REQUIRED TASK
Rewrite the material below with every "GUI agent" changed to "screen agent" and everything else left the same.

--- begin ---

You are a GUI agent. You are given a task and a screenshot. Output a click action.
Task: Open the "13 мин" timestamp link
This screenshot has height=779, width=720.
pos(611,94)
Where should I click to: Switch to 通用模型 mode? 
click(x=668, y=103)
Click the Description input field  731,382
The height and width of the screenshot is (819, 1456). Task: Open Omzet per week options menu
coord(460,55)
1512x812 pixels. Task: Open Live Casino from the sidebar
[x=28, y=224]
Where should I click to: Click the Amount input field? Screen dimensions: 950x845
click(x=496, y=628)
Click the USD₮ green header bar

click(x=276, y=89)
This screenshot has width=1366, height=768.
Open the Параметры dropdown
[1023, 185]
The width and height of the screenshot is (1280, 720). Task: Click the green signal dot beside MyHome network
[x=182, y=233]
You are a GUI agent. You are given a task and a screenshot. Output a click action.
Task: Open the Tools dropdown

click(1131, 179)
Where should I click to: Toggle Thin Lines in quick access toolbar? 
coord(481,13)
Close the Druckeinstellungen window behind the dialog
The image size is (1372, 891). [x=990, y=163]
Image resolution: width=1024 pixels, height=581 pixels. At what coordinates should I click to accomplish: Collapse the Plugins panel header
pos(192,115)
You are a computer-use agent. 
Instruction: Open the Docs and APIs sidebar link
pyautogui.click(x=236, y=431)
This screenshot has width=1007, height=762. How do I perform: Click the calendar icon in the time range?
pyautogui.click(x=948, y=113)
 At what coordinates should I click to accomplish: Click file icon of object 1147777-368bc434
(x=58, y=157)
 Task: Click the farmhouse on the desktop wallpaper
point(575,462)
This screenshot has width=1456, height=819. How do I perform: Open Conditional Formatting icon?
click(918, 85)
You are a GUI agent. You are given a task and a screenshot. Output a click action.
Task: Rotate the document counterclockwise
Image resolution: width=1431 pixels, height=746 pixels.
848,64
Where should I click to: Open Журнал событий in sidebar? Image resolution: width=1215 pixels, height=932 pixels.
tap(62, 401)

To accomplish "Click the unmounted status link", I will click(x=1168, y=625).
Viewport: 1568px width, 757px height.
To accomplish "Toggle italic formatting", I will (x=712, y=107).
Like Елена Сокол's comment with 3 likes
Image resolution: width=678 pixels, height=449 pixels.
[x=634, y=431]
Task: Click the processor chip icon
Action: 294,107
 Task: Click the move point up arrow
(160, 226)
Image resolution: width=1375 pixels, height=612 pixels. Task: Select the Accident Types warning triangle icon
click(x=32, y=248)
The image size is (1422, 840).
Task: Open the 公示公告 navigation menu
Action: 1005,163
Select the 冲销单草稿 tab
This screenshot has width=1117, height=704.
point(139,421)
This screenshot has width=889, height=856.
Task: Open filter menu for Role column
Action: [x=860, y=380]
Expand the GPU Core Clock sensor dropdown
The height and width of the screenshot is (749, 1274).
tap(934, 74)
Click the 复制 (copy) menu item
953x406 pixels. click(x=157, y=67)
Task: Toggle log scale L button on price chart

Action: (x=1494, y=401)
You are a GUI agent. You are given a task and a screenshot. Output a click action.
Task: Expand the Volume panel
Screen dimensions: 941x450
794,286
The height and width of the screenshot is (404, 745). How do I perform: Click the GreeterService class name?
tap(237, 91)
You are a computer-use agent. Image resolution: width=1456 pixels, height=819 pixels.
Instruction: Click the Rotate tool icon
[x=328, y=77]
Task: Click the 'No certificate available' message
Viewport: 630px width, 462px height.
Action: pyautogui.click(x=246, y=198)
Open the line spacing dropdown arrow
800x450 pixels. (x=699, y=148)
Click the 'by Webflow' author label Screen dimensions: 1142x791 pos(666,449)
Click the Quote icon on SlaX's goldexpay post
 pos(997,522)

--- end ---

FINISHED ANSWER
You are a screen agent. You are given a task and a screenshot. Output a click action.
Task: Open the "13 мин" timestamp link
This screenshot has height=779, width=720.
pos(611,94)
Where should I click to: Switch to 通用模型 mode? 
click(x=668, y=103)
Click the Description input field  731,382
The height and width of the screenshot is (819, 1456). Task: Open Omzet per week options menu
coord(460,55)
1512x812 pixels. Task: Open Live Casino from the sidebar
[x=28, y=224]
Where should I click to: Click the Amount input field? Screen dimensions: 950x845
click(x=496, y=628)
Click the USD₮ green header bar

click(x=276, y=89)
This screenshot has width=1366, height=768.
Open the Параметры dropdown
[1023, 185]
The width and height of the screenshot is (1280, 720). Task: Click the green signal dot beside MyHome network
[x=182, y=233]
You are a screen agent. You are given a task and a screenshot. Output a click action.
Task: Open the Tools dropdown

click(1131, 179)
Where should I click to: Toggle Thin Lines in quick access toolbar? 
coord(481,13)
Close the Druckeinstellungen window behind the dialog
The image size is (1372, 891). [x=990, y=163]
Image resolution: width=1024 pixels, height=581 pixels. At what coordinates should I click to accomplish: Collapse the Plugins panel header
pos(192,115)
You are a computer-use agent. 
Instruction: Open the Docs and APIs sidebar link
pyautogui.click(x=236, y=431)
This screenshot has width=1007, height=762. How do I perform: Click the calendar icon in the time range?
pyautogui.click(x=948, y=113)
 At what coordinates should I click to accomplish: Click file icon of object 1147777-368bc434
(x=58, y=157)
 Task: Click the farmhouse on the desktop wallpaper
point(575,462)
This screenshot has width=1456, height=819. How do I perform: Open Conditional Formatting icon?
click(918, 85)
You are a screen agent. You are given a task and a screenshot. Output a click action.
Task: Rotate the document counterclockwise
Image resolution: width=1431 pixels, height=746 pixels.
848,64
Where should I click to: Open Журнал событий in sidebar? Image resolution: width=1215 pixels, height=932 pixels.
tap(62, 401)

To accomplish "Click the unmounted status link", I will click(x=1168, y=625).
Viewport: 1568px width, 757px height.
To accomplish "Toggle italic formatting", I will (x=712, y=107).
Like Елена Сокол's comment with 3 likes
Image resolution: width=678 pixels, height=449 pixels.
[x=634, y=431]
Task: Click the processor chip icon
Action: 294,107
 Task: Click the move point up arrow
(160, 226)
Image resolution: width=1375 pixels, height=612 pixels. Task: Select the Accident Types warning triangle icon
click(x=32, y=248)
The image size is (1422, 840).
Task: Open the 公示公告 navigation menu
Action: 1005,163
Select the 冲销单草稿 tab
This screenshot has width=1117, height=704.
point(139,421)
This screenshot has width=889, height=856.
Task: Open filter menu for Role column
Action: [x=860, y=380]
Expand the GPU Core Clock sensor dropdown
The height and width of the screenshot is (749, 1274).
tap(934, 74)
Click the 复制 (copy) menu item
953x406 pixels. click(x=157, y=67)
Task: Toggle log scale L button on price chart

Action: (x=1494, y=401)
You are a screen agent. You are given a task and a screenshot. Output a click action.
Task: Expand the Volume panel
Screen dimensions: 941x450
794,286
The height and width of the screenshot is (404, 745). How do I perform: Click the GreeterService class name?
tap(237, 91)
You are a computer-use agent. Image resolution: width=1456 pixels, height=819 pixels.
Instruction: Click the Rotate tool icon
[x=328, y=77]
Task: Click the 'No certificate available' message
Viewport: 630px width, 462px height.
Action: pyautogui.click(x=246, y=198)
Open the line spacing dropdown arrow
800x450 pixels. (x=699, y=148)
Click the 'by Webflow' author label Screen dimensions: 1142x791 pos(666,449)
Click the Quote icon on SlaX's goldexpay post
 pos(997,522)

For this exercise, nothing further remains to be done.